### Exercise description
Report each line of the data that has "using" somewhere in it.

### Exercise input

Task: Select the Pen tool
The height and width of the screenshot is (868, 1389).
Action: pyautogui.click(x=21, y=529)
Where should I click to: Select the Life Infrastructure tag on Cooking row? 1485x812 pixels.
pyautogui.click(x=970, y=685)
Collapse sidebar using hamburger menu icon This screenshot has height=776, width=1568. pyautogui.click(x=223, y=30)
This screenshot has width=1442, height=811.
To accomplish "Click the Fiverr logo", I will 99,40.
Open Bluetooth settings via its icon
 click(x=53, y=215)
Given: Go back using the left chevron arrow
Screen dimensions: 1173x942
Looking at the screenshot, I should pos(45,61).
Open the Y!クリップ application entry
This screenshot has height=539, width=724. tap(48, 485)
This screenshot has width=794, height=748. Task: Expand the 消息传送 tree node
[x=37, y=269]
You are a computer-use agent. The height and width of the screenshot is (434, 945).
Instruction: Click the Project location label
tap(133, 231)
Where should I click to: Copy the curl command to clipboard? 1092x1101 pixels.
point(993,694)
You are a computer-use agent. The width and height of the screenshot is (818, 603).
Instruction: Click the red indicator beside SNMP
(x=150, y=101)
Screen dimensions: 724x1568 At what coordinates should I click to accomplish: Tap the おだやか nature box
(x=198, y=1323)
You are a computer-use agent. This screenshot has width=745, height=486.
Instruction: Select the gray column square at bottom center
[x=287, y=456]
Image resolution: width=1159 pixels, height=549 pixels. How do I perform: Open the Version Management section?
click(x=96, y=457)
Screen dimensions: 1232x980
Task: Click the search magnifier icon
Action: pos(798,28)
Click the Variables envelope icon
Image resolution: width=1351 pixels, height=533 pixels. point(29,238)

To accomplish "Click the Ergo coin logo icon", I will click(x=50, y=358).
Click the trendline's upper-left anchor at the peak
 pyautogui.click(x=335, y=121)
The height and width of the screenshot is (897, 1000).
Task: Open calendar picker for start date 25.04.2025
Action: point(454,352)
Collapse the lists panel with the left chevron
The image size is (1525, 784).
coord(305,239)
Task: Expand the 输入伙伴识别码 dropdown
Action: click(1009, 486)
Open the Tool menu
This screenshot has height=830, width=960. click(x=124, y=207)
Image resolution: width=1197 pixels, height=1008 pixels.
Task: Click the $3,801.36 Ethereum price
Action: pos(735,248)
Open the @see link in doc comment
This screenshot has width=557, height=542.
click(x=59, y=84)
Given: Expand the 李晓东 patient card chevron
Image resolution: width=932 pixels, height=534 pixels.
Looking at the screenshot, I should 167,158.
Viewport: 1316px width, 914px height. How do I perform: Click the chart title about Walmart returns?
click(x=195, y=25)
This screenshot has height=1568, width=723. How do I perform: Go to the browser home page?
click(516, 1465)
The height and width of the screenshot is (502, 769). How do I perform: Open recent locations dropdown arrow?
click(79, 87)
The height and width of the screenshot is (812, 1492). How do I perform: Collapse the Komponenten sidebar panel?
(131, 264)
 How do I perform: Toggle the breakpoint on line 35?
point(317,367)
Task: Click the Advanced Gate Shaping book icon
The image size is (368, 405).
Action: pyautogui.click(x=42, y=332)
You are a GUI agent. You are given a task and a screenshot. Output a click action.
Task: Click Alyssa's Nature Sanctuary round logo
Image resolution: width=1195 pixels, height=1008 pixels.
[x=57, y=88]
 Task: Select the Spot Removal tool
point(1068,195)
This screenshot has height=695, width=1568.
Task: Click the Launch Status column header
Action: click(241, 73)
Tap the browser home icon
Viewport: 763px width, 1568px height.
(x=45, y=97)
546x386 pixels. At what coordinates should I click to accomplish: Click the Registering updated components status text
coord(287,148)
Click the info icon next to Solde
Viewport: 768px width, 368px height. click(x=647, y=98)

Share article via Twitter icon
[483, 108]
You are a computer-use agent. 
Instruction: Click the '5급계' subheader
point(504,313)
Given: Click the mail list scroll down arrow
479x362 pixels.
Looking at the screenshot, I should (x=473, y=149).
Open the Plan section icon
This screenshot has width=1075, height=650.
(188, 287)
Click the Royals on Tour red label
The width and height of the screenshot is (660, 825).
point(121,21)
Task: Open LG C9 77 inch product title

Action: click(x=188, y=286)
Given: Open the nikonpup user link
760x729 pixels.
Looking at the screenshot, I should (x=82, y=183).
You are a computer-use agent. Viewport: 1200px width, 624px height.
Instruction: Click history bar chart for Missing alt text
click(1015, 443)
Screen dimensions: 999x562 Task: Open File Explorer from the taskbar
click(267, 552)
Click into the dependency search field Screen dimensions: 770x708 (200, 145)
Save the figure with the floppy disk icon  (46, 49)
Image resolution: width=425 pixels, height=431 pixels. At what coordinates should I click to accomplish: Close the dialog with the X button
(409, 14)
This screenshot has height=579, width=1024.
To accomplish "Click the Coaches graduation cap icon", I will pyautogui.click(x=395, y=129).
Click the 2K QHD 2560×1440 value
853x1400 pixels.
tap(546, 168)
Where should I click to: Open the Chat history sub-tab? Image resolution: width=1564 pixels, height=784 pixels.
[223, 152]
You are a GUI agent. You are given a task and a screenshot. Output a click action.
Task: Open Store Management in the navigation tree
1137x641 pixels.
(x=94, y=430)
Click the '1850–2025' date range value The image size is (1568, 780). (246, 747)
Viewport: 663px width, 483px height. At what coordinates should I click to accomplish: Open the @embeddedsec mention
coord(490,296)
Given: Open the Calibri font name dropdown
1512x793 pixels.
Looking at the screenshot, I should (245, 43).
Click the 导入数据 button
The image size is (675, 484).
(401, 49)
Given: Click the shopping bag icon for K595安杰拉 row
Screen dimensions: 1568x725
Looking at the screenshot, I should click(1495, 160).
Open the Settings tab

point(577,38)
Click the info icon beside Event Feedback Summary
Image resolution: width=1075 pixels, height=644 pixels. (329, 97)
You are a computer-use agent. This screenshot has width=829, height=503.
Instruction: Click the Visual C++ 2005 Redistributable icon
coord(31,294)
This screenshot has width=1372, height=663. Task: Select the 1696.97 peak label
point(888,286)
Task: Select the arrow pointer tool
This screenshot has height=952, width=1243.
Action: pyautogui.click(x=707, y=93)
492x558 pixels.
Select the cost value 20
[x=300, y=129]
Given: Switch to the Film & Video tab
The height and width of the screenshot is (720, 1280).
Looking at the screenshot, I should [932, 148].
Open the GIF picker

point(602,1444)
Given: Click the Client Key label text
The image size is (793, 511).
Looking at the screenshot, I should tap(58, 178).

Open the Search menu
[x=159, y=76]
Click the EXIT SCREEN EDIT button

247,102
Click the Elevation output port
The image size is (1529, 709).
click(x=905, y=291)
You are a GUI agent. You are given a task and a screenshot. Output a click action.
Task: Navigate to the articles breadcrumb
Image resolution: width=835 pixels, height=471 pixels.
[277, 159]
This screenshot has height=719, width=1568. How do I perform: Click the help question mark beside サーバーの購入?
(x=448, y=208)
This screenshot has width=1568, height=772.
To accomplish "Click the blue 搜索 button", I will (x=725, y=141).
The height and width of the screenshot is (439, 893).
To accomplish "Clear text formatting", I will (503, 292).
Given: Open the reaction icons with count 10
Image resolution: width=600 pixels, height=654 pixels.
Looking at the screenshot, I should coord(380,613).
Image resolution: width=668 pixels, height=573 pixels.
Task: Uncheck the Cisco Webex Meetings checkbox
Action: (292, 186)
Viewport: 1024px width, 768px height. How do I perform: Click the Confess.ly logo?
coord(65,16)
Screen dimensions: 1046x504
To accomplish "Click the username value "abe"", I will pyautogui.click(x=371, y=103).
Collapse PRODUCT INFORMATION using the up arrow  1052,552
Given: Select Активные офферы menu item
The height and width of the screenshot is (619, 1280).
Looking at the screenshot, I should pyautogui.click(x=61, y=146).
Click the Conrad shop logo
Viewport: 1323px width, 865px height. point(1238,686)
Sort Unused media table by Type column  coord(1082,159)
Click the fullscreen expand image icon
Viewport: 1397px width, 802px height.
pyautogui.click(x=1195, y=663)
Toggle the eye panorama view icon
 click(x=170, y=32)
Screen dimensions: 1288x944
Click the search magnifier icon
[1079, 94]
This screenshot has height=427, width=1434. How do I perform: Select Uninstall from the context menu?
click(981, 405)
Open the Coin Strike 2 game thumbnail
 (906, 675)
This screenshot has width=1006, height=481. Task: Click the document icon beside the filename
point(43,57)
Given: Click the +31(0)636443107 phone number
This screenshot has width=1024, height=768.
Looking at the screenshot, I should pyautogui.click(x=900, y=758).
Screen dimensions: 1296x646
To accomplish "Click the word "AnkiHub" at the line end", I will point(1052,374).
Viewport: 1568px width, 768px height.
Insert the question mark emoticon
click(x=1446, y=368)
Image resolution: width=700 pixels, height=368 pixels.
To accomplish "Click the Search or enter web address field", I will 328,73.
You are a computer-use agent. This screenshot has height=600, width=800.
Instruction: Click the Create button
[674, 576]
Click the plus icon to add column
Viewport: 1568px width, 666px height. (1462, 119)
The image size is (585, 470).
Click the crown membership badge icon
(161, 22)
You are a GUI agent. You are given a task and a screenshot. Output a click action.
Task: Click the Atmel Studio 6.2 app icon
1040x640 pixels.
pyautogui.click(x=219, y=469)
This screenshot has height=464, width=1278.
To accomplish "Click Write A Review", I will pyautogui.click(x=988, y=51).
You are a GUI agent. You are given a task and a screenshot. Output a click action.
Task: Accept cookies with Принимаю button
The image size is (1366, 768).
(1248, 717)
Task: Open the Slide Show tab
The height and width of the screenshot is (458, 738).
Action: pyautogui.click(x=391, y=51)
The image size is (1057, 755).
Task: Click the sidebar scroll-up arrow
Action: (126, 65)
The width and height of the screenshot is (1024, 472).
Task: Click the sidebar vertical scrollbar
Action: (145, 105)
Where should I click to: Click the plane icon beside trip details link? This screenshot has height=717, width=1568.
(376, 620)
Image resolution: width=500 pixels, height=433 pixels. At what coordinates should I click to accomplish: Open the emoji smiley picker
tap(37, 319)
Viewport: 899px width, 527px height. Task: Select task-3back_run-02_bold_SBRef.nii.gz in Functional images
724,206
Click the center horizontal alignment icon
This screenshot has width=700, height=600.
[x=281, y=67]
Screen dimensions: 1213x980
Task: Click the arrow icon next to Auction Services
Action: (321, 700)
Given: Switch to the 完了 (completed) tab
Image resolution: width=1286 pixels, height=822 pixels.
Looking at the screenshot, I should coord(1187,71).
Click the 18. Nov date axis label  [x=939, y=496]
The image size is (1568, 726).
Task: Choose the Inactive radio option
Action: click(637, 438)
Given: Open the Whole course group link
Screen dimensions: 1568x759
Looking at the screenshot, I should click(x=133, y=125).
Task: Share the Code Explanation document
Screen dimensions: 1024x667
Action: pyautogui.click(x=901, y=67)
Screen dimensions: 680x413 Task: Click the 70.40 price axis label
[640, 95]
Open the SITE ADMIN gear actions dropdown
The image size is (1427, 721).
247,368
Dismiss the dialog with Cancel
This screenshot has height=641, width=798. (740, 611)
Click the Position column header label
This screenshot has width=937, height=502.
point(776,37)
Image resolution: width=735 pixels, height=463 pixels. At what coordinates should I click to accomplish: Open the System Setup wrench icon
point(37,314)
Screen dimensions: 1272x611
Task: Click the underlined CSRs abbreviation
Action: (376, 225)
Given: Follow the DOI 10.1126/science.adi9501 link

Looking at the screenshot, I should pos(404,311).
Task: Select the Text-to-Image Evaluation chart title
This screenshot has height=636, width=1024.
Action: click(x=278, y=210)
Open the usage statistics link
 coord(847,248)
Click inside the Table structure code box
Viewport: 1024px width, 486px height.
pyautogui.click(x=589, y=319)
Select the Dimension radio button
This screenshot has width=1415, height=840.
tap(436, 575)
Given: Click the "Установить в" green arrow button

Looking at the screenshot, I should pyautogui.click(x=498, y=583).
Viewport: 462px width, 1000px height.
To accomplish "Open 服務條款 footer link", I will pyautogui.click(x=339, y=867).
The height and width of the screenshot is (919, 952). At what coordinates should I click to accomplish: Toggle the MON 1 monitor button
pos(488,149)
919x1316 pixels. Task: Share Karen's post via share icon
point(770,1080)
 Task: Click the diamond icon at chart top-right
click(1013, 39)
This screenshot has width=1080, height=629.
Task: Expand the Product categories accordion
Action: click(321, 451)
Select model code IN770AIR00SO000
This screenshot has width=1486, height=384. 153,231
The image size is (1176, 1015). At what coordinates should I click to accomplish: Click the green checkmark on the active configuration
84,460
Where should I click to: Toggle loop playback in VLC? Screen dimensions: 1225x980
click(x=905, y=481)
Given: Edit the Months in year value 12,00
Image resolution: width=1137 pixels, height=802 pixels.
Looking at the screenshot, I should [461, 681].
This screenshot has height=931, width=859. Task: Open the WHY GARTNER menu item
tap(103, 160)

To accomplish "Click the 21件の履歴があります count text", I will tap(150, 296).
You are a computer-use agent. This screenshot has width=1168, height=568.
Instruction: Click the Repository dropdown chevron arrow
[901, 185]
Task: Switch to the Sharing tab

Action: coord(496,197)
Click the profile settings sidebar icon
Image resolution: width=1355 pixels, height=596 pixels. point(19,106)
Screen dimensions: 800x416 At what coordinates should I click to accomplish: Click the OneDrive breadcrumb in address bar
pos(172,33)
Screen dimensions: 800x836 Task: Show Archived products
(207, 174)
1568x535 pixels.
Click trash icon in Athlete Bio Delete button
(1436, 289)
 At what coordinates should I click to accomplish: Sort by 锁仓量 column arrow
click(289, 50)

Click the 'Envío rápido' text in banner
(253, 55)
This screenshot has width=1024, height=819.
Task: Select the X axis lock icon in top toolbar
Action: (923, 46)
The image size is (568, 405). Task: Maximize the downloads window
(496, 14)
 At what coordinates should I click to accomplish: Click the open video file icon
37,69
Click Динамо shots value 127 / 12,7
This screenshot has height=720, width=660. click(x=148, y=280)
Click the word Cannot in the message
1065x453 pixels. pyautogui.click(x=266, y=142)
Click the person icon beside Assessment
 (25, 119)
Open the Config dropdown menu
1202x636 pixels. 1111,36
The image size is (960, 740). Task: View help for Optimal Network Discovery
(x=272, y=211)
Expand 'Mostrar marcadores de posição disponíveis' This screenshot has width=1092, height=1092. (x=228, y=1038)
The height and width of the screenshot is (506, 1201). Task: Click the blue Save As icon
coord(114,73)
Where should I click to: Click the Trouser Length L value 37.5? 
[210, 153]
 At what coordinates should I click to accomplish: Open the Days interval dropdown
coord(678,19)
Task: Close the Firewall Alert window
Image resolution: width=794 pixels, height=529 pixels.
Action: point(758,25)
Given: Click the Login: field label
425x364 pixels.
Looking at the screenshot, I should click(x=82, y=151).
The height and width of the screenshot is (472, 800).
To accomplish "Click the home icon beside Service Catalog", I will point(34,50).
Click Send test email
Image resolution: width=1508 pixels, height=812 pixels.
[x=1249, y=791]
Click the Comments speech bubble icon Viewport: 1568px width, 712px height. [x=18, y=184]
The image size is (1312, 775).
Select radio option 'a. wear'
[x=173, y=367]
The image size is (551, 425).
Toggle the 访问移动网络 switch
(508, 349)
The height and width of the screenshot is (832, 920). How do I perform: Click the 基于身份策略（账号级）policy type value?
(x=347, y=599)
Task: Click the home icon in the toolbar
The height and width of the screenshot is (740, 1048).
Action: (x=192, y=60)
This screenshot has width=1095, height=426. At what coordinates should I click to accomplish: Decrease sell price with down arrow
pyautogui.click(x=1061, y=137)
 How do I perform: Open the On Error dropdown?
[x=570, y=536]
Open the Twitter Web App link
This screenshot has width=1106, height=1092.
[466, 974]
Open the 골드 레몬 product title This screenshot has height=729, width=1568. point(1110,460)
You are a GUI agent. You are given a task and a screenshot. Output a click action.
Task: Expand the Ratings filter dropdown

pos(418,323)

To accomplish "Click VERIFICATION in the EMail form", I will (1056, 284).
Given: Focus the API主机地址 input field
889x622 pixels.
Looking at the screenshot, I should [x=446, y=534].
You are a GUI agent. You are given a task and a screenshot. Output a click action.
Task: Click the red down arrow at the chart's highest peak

### Written answer
Collapse sidebar using hamburger menu icon This screenshot has height=776, width=1568. pyautogui.click(x=223, y=30)
Given: Go back using the left chevron arrow
Collapse PRODUCT INFORMATION using the up arrow  1052,552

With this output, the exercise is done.